What you are asked to do.
Count how many lines in the data hold the word "agent", and give that number alone.

Records to use.

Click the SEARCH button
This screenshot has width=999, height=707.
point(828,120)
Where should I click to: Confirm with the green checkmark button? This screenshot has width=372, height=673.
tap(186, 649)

--

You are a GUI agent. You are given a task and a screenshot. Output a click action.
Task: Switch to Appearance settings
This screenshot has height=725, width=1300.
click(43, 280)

---

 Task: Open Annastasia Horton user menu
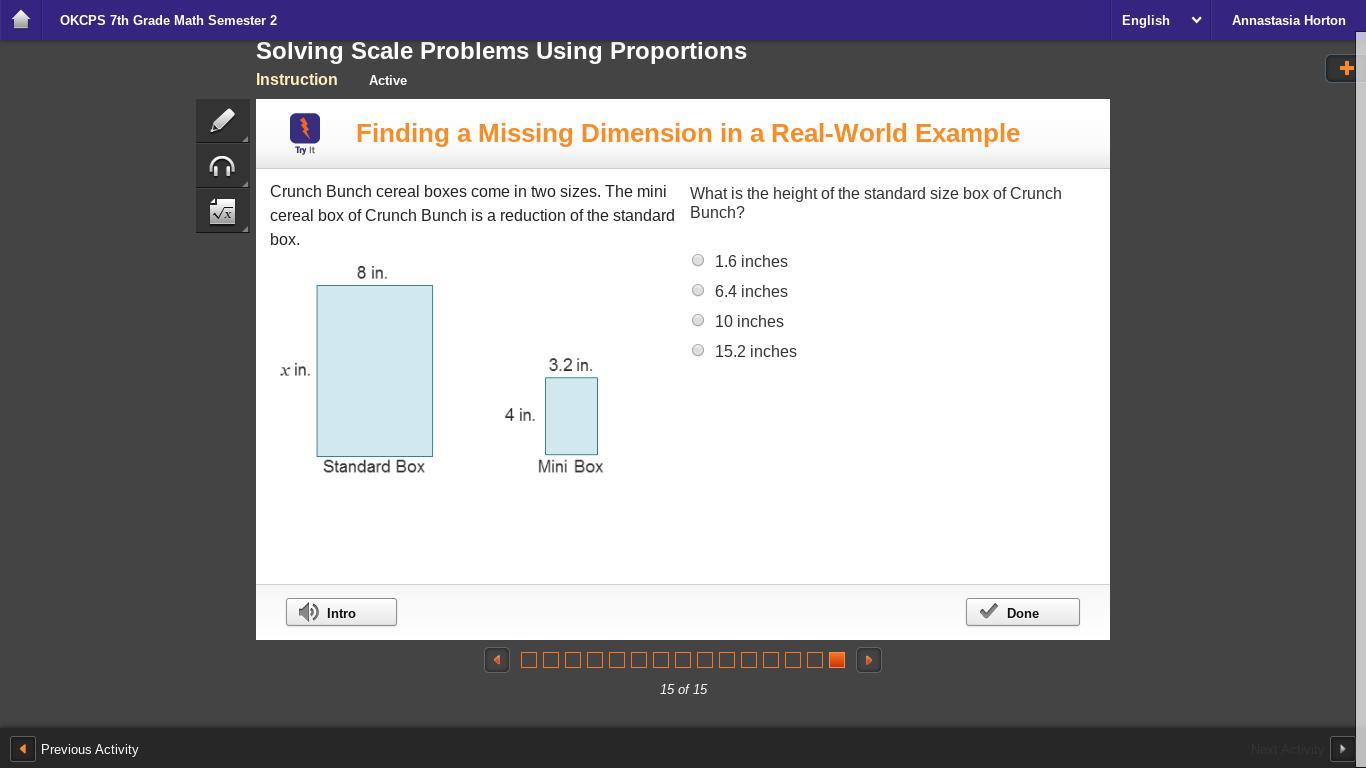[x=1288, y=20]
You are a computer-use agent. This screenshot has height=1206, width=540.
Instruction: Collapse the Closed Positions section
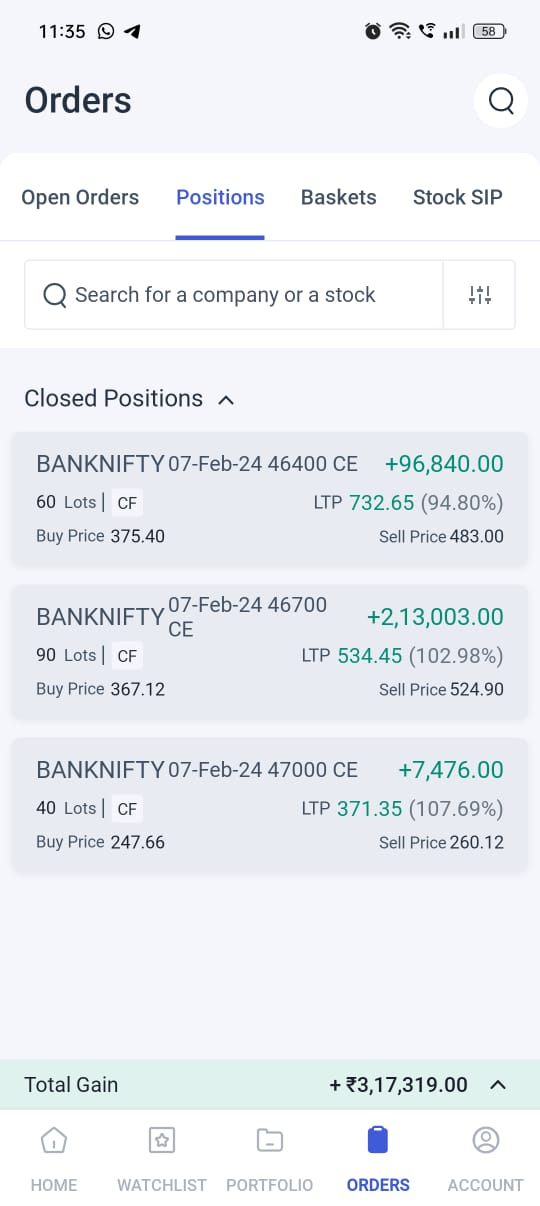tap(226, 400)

Output below.
2